Les nouvelles circulaient toujours aussi vite sur l’Aventin. Petronius Longus cogna à ma porte avec une bonne heure d’avance sur mes prévisions. Il avait l’air aussi solide qu’avant et gardait son sourire modeste. Il s’était laissé pousser la barbe, ce qui ne lui allait pas du tout. Je le lui dis ; il ne répondit rien, mais je savais que je le retrouverais rasé à notre prochaine rencontre.

Le serveur avait sifflé ma cave – même s’il nia, avec l’aplomb caractéristique de sa profession. Heureusement Petro avait monté une amphore de son vin préféré de Campanie. Il s’installa sur le banc et s’adossa au mur, étirant ses longues jambes pour poser ses pieds bottés sur la table, en serrant confortablement son gobelet contre son ventre. Une éternité semblait s’être écoulée depuis la dernière visite de Petro. Il lança un bref regard vers mes traits creusés et dit :

— Dur ?

Tout en me massant les côtes, je lui résumai les quatre mois.

— Dur.

Il aurait volontiers écouté le récit complet de mes aventures, mais il savait que pour l’heure j’avais besoin d’un bon verre avec un ami, en silence. Ses yeux marron brillaient.

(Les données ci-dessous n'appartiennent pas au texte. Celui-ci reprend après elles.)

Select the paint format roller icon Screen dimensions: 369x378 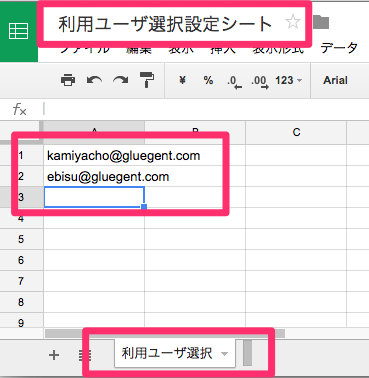(147, 80)
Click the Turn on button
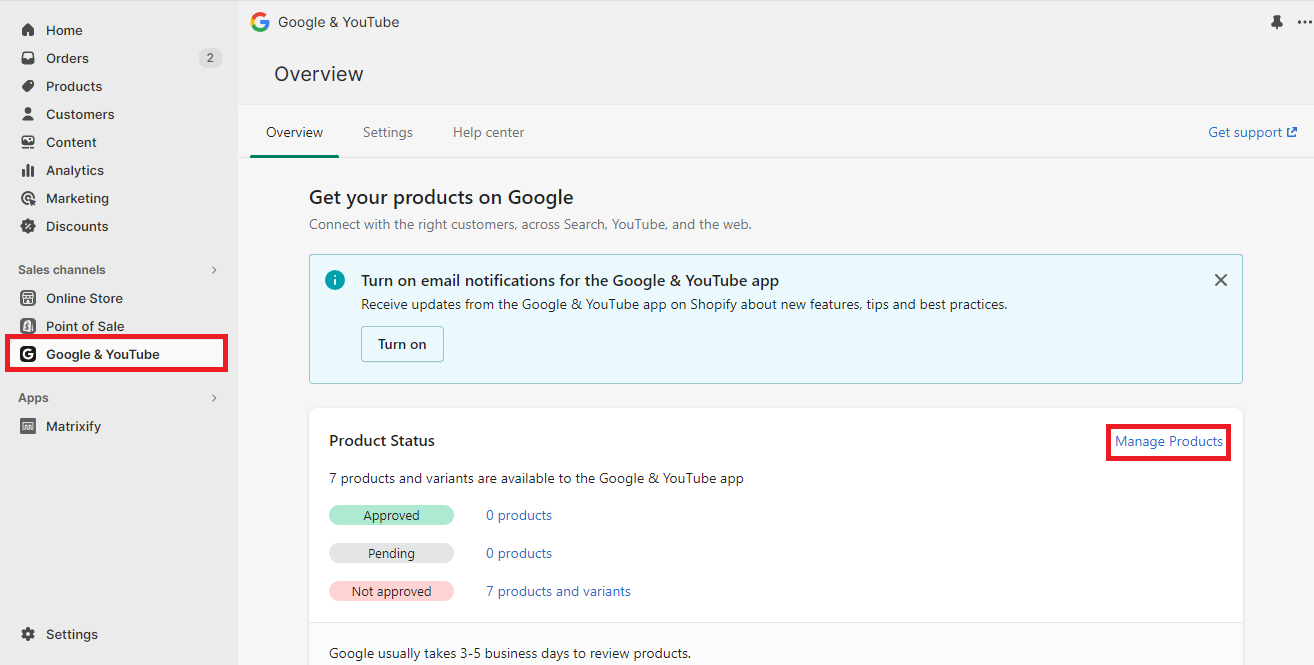 [x=402, y=344]
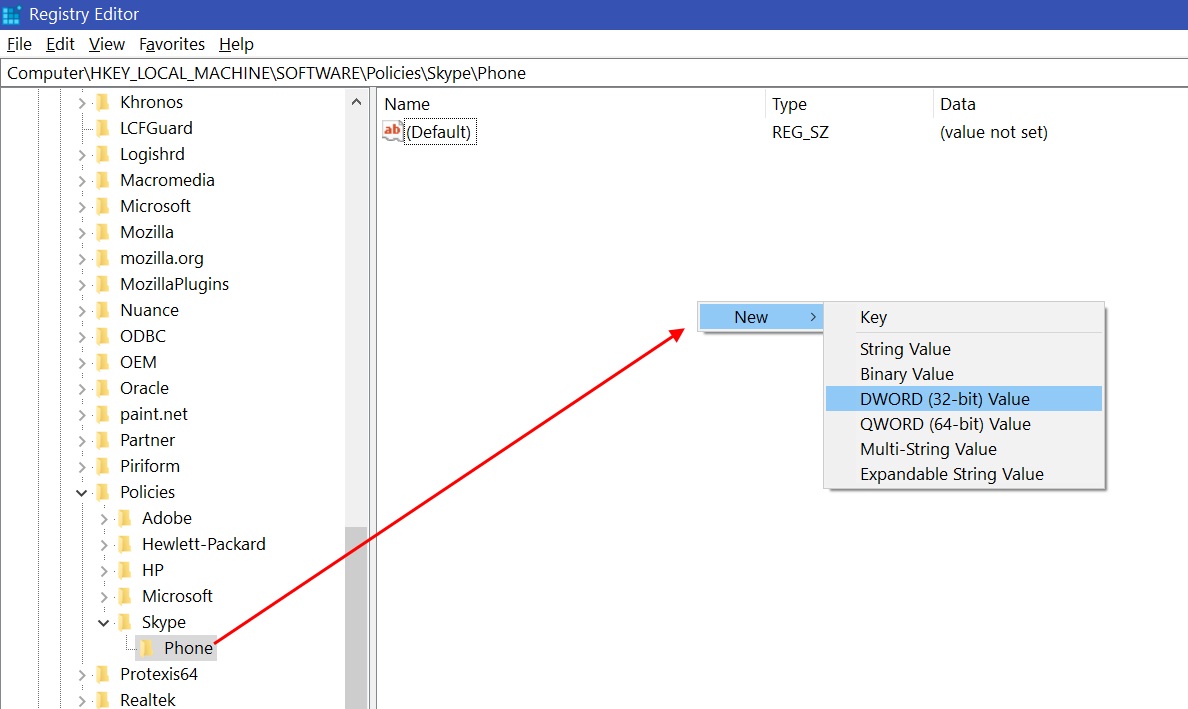This screenshot has width=1188, height=709.
Task: Click the Adobe folder icon under Policies
Action: [x=125, y=518]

— Comment était la jeune femme ?

Petronius s’était toujours imaginé, avec une certaine fascination, que des hordes de femmes torrides m’assiégeaient sans relâche. Je m’amusais généralement à lui livrer quelques détails pimentés, souvent de mon invention. Il comprit mon état d’épuisement quand je lui sortis tout juste :

— Pas de quoi se vanter, c’est une fille très quelconque.

— Elle t’a donné du fil à retordre ? demanda-t-il, curieux d’en savoir plus.

Je parvins à afficher un sourire désabusé.

— Je l’ai vite remise à sa place.

Il ne me crut pas.

Nous avons bu son rouge gouleyant jusqu’à la dernière goutte, sans ajouter d’eau. Ensuite j’ai dû m’endormir.